I have a working prototype of a dataframe library. @LaurentRDC suggested I work on a proposal for this to send to the Haskell foundation some time ago but it seems the only time I get large blocks of time for personal projects is over the holidays.
I’m seeking initial feedback on the approach and some possible future directions.
Where does this library fit into the design space?
I think it’s good to have a library that allows you to go from “I have a dataset” to “oh, this is what this data is about” very quickly. As such, this library prioritizes simplicity where possible. A few design decisions in particular:
- An API that is reminiscent of Pandas, Polars, and SQL
- Dynamic typing (which also incidentally gives more control over the error messaging - GHC’s errors can be a little intimidating)

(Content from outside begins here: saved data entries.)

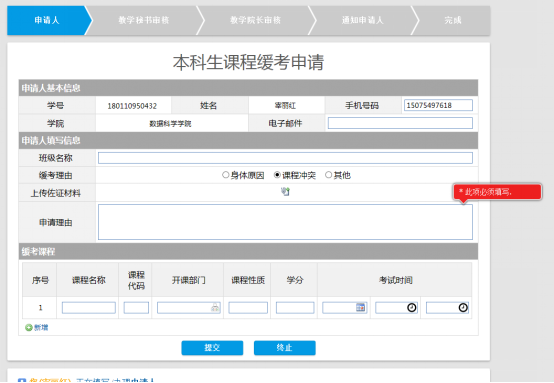The height and width of the screenshot is (383, 554).
Task: Click the second clock time picker icon
Action: click(x=463, y=307)
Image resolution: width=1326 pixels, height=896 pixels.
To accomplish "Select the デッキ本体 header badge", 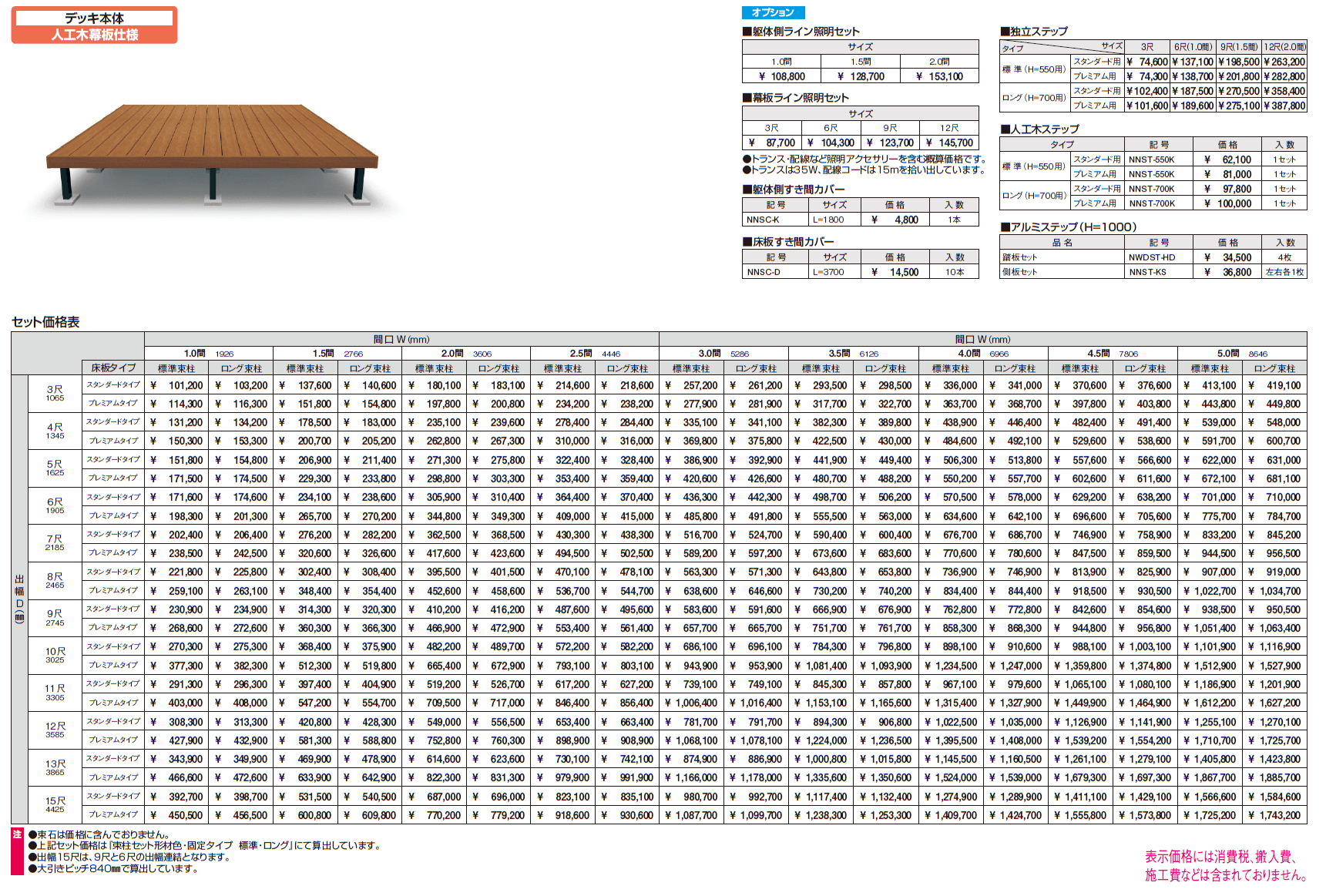I will click(x=95, y=18).
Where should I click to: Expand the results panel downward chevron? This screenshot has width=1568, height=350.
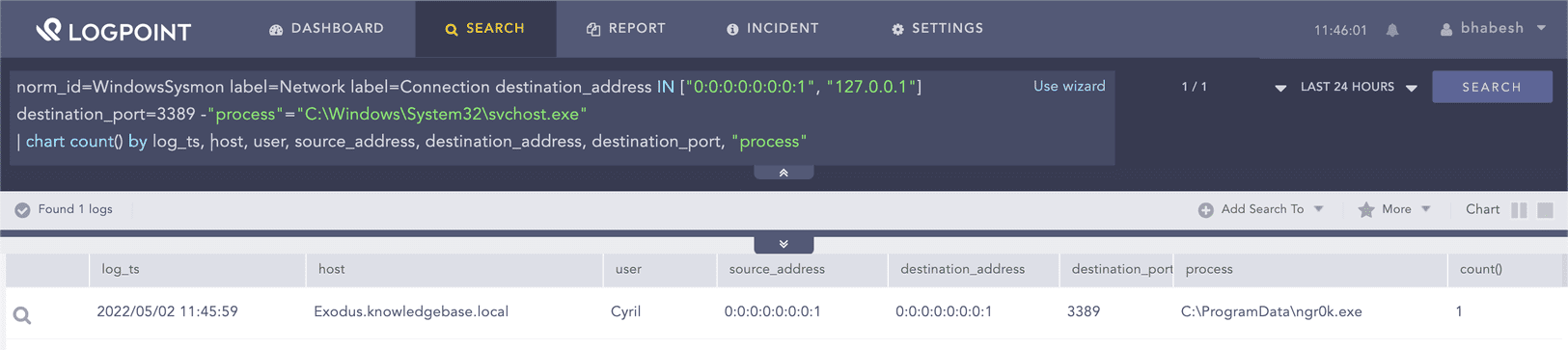784,244
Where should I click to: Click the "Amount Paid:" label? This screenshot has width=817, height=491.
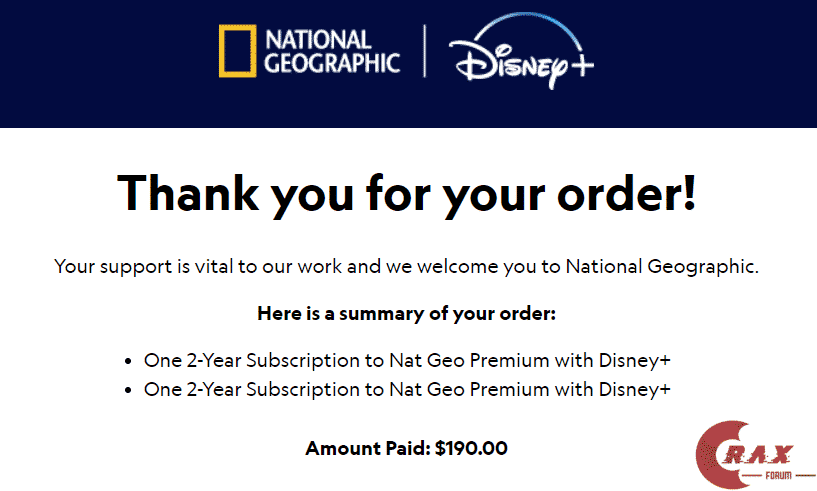tap(368, 448)
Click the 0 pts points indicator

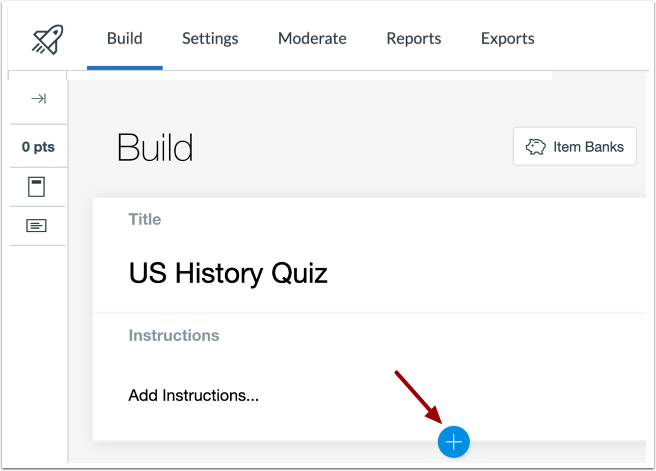(38, 147)
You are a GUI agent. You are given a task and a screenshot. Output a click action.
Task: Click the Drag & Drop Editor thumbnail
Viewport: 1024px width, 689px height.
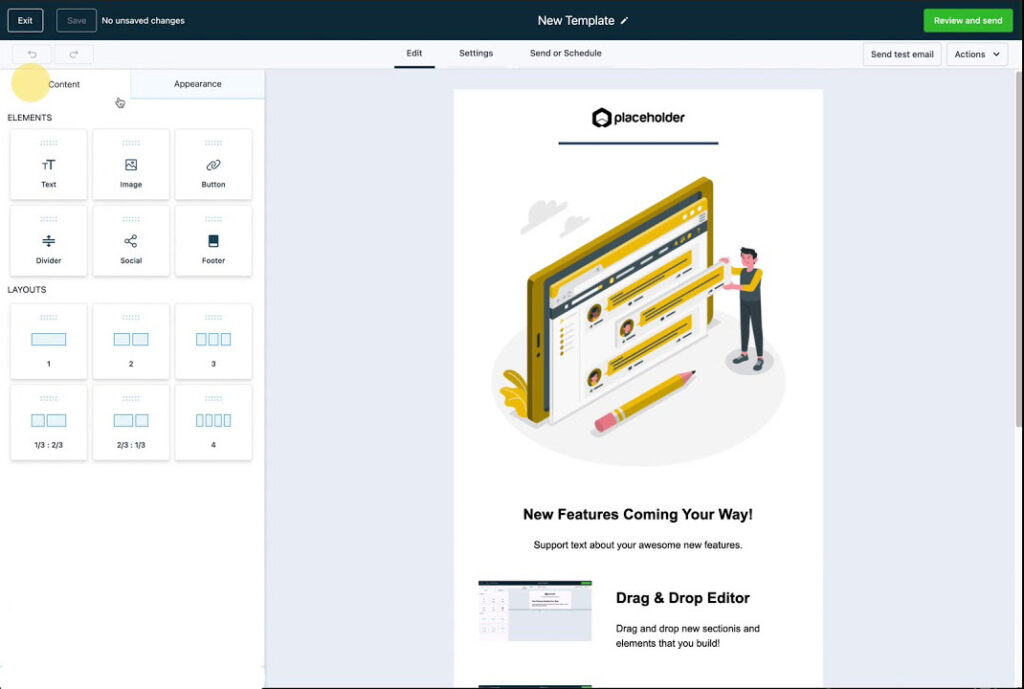(x=535, y=610)
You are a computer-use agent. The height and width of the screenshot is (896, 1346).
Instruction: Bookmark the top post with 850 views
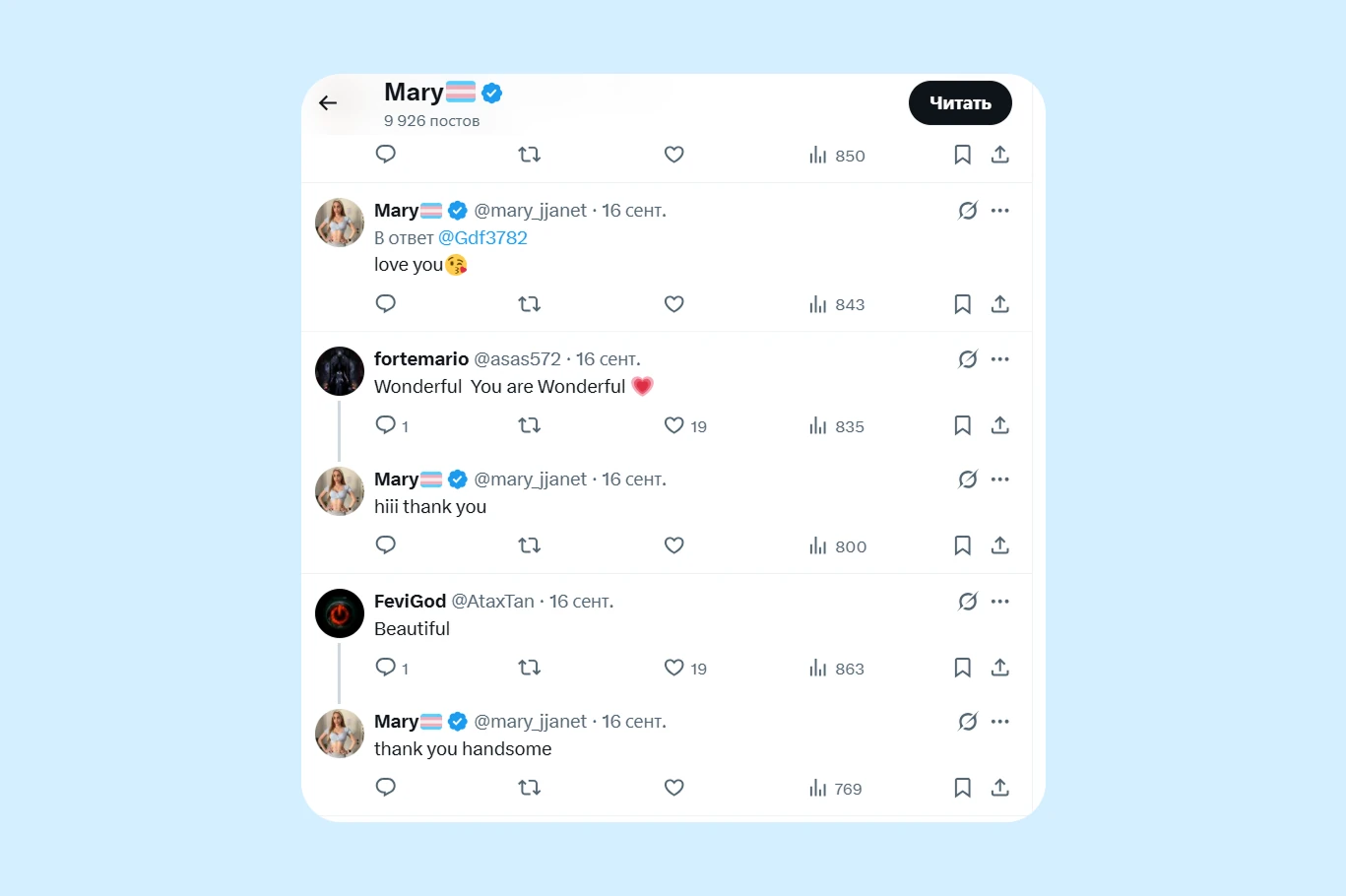[x=962, y=155]
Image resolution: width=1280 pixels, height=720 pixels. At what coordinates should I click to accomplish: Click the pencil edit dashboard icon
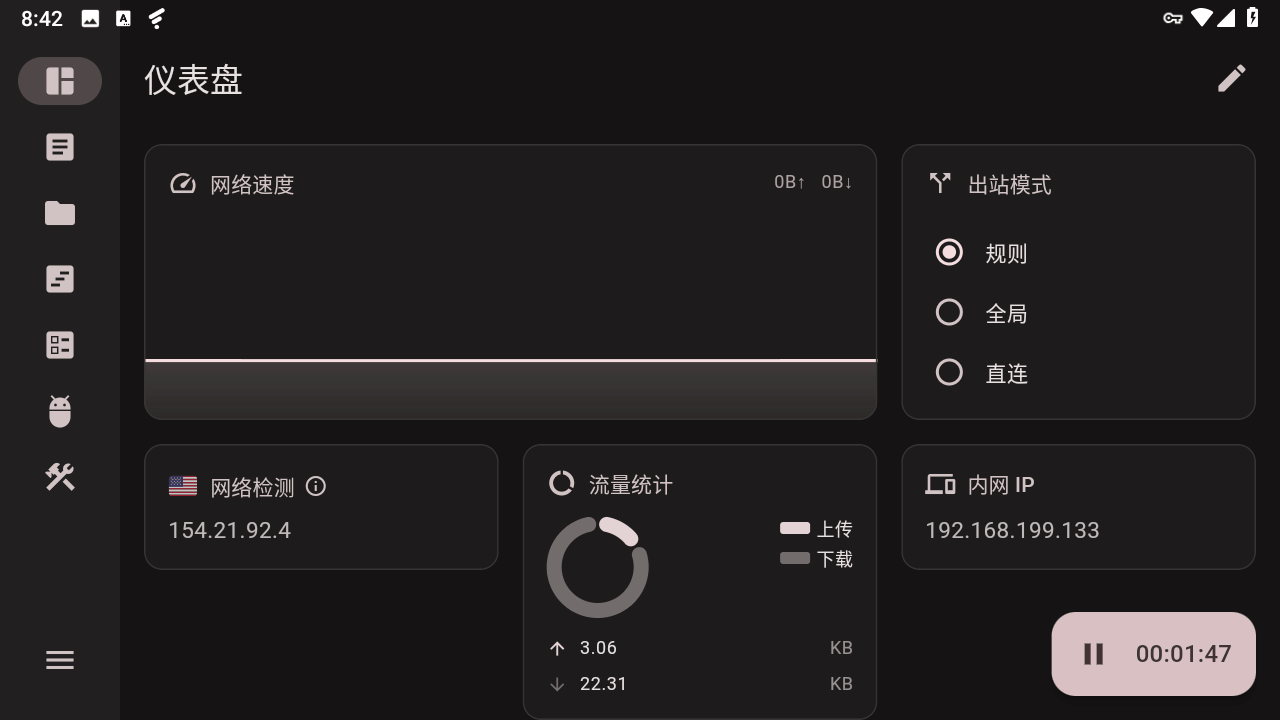tap(1232, 79)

- Use in GHCI/notebooks/literate programming rather than standalone scripts
- Terminal-based plotting so users don’t have to have all the right lib-gtk/sdl libraries installed.
I’ve included some future work in the README that highlights things I’d like to work on in the near to medium term.
Once the large questions are settled I’d also like to do more UX studies e.g survey data scientists and ask them what they think about the usability and ergonomics of the API, and what feature completeness looks like.
But before all that welcoming initial feedback - and maybe a look at the code because I think there is a lot of unidiomatic Haskell in the codebase (lots of repetition and many partial functions).
After getting feedback from this thread I’ll work on a formal proposal doc to send over. Thanks. Will also cross post for more feedback.